PhD thesis, University of Nottingham.
Abstract
Critical thinking is the most commonly listed of British university graduate attributes. However, its assessment in graduate students’ work in the disciplines remains underexplored in the literature. In the university, critical thinking is assessed within a disciplinary context and is synonymous with distinction or excellence. However, the discourse of ‘generic skills’ currently dominant in higher education has served to dissociate it from this base. The result is a single, generic understanding that may obscure crucial differences. Indeed, the often ignored question in discussions of critical thinking in student writing is ‘critical thinking about what?’ Karl Maton argues that overlooking ‘the what’ is prevalent in higher education research more broadly, resulting in what he terms ‘knowledge blindness’ (Maton, 2014c, p. 3). Knowledge, and its recontexualisation and reproduction in the curriculum, and teaching, sit at the heart of university practice. However, what knowledge practices are assessed as ‘critical thinking’ has remained mostly obscured in higher education research. The effect of ‘knowledge blindness’ is an unclear articulation of practices considered as ‘critical thinking’ in student writing in the disciplines. It is the central concern in this study.
The primary aim of this study was to bring into view what is recognised as enacted or demonstrated critical thinking practices in student writing in different disciplines by disciplinary assessors, with the purpose of informing pedagogy. The study was motivated by the problem of having to teach ‘critical thinking’ in writing in a professional capacity without clear writing directives from the disciplines. Coupled with this is lack of empirical evidence of demonstrated ‘critical thinking’ practices in student writing in published literature, evidence that might have guided my teaching practices. The research employed a qualitative case study approach that drew on the expertise of senior lecturers’ ‘habituated’ (Bourdieu, 1990) or ‘cultivated gazes’ (Maton, 2014a), as they assessed Masters-level essays in two different fields of practice: Political Science and Business. A single broad question anchored the study:
• What practices are assessed as ‘critical thinking’ in student writing tasks?
It was conceptualised as the Bourdieurian question:
• What are ‘the rules of the game’?
The research design comprised three phases: mapping and profiling of University and programme documents where critical thinking is conceptualised, and selection of participants; piloting interviews and analysis of student essays; actual interviews and analysis of student essays. The explanatory framework used for the study drew primarily on Karl Maton’s Legitimation Code Theory (LCT) Semantics. Genre theory based on Systematic Functional linguistics was also used as a framework for initial organisation of student essays.

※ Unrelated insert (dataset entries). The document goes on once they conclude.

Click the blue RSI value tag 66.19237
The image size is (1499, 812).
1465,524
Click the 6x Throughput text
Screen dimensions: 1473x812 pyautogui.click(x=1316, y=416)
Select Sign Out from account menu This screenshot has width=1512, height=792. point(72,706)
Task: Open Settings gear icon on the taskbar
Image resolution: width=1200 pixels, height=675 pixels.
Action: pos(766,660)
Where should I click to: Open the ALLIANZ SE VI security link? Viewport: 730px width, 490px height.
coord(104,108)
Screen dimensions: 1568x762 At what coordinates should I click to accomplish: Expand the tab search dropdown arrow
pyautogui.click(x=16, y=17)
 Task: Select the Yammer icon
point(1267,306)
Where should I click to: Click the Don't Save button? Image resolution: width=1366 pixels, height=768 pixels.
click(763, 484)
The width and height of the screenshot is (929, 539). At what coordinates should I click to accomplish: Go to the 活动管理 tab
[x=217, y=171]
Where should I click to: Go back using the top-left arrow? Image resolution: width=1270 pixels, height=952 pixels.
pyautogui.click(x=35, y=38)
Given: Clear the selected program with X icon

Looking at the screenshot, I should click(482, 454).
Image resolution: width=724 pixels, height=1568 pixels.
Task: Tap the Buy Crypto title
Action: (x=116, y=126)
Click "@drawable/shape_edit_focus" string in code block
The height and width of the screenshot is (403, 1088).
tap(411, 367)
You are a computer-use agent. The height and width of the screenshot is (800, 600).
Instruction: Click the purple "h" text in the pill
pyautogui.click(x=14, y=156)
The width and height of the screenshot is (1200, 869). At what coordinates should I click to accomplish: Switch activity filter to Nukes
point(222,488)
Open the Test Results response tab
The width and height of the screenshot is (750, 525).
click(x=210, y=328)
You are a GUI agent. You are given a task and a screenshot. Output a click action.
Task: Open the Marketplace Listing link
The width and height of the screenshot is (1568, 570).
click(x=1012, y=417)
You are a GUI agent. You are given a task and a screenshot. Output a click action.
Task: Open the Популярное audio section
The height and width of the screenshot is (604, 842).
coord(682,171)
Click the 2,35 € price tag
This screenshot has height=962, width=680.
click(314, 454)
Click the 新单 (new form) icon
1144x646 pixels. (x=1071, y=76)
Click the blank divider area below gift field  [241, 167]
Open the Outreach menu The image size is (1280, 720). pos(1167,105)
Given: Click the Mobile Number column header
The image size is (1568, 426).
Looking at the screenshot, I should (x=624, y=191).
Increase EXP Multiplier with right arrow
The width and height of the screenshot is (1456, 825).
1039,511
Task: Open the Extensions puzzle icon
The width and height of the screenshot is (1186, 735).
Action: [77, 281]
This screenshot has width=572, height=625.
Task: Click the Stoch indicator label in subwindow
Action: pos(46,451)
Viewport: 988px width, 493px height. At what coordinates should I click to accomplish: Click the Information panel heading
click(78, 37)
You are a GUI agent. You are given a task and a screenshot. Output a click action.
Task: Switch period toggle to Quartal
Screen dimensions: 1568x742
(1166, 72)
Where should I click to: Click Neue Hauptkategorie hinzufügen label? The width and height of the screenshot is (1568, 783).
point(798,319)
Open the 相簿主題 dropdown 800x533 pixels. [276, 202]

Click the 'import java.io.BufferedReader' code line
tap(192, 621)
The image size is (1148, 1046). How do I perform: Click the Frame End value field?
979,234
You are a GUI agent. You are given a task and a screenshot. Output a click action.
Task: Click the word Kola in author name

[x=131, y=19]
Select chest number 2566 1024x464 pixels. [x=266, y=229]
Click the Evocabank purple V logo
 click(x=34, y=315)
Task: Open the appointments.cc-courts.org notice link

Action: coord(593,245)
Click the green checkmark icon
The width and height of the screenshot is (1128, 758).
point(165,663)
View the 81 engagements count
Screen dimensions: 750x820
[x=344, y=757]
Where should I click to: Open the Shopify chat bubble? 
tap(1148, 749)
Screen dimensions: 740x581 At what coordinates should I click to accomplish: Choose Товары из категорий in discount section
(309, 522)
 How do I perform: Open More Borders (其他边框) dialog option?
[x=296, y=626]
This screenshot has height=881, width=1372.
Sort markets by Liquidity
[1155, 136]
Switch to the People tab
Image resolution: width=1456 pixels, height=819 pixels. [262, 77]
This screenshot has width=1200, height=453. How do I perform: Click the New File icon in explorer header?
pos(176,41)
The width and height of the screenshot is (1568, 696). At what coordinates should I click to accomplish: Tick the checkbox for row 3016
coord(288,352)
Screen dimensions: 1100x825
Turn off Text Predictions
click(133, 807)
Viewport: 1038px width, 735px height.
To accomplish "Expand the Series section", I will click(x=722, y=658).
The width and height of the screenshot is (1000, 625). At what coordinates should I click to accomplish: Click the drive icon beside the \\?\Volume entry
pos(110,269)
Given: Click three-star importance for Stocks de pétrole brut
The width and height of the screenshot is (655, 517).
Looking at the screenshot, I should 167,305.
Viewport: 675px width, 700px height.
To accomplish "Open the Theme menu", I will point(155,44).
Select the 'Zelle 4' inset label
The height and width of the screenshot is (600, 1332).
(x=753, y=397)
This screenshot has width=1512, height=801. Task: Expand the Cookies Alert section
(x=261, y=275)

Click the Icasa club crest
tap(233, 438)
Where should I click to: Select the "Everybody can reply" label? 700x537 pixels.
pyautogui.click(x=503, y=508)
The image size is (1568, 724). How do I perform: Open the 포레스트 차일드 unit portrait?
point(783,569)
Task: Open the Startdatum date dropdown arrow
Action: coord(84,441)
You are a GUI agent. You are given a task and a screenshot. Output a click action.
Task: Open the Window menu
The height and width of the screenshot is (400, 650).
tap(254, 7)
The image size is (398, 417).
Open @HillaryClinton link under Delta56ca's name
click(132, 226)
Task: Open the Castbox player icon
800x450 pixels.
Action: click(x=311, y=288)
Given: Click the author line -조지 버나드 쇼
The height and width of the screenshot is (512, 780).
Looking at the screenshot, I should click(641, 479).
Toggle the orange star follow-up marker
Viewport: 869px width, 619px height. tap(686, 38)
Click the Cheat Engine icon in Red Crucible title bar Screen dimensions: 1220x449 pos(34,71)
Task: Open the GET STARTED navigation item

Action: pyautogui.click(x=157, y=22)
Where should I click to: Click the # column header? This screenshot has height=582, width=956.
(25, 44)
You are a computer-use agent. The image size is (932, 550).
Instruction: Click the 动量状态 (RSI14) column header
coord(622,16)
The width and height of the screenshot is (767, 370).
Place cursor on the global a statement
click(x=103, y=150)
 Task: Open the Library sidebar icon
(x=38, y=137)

The study brought into view four key findings of critical thinking that pertain to the movement of knowledge across texts, having the right stance, using the right theory, and being able to master the right forms of knowledge. First, analysed in terms of Maton’s Legitimation Code Theory Semantics, more successfully ‘critical’ students in Political Science and Business moved knowledge smoothly across their texts in ways that resemble ‘waves of meaning’ – or what in LCT is termed as semantic waving. These successfully critical thinking texts created bigger waves, demonstrating greater semantic range. Less successful texts moved knowledge across the pages in ways that did not flow as smoothly and produced smaller waves – or less semantic range. Second, in the Political Science thinking task, a particular political stance was preferred over others, revealing a value charging or ideological preference of one political argument over another. A key finding, therefore, was that stances are unequal: some are more privileged than others. Further, while the personal stance was irrelevant in Political Science, it was a requirement in the Business task. A third key finding is that there is a hierarchy of theories in Political Science. Some theories are seen as having more power to solve political problems than others, and are hence more preferred. The fourth key finding is that there are differences in the forms of knowledge that students are required to master. The Political Science thinking task required a mastery and weaving together - termed semantic weaving in LCT - of more complex and abstract knowledge forms, or rhizomatic codes, with more complex and context-dependent knowledge forms, or worldly codes. The Business thinking task required mastery and semantic weaving of simpler context-independent knowledge forms, or rarefied codes, with simpler context-dependent knowledge forms, or prosaic codes. This study argues that teaching critical thinking in writing involves being able to see and analyse knowledge – their movements across texts, their forms, and knowing how disciplinary stances and theories are differentially valued in different fields of practice.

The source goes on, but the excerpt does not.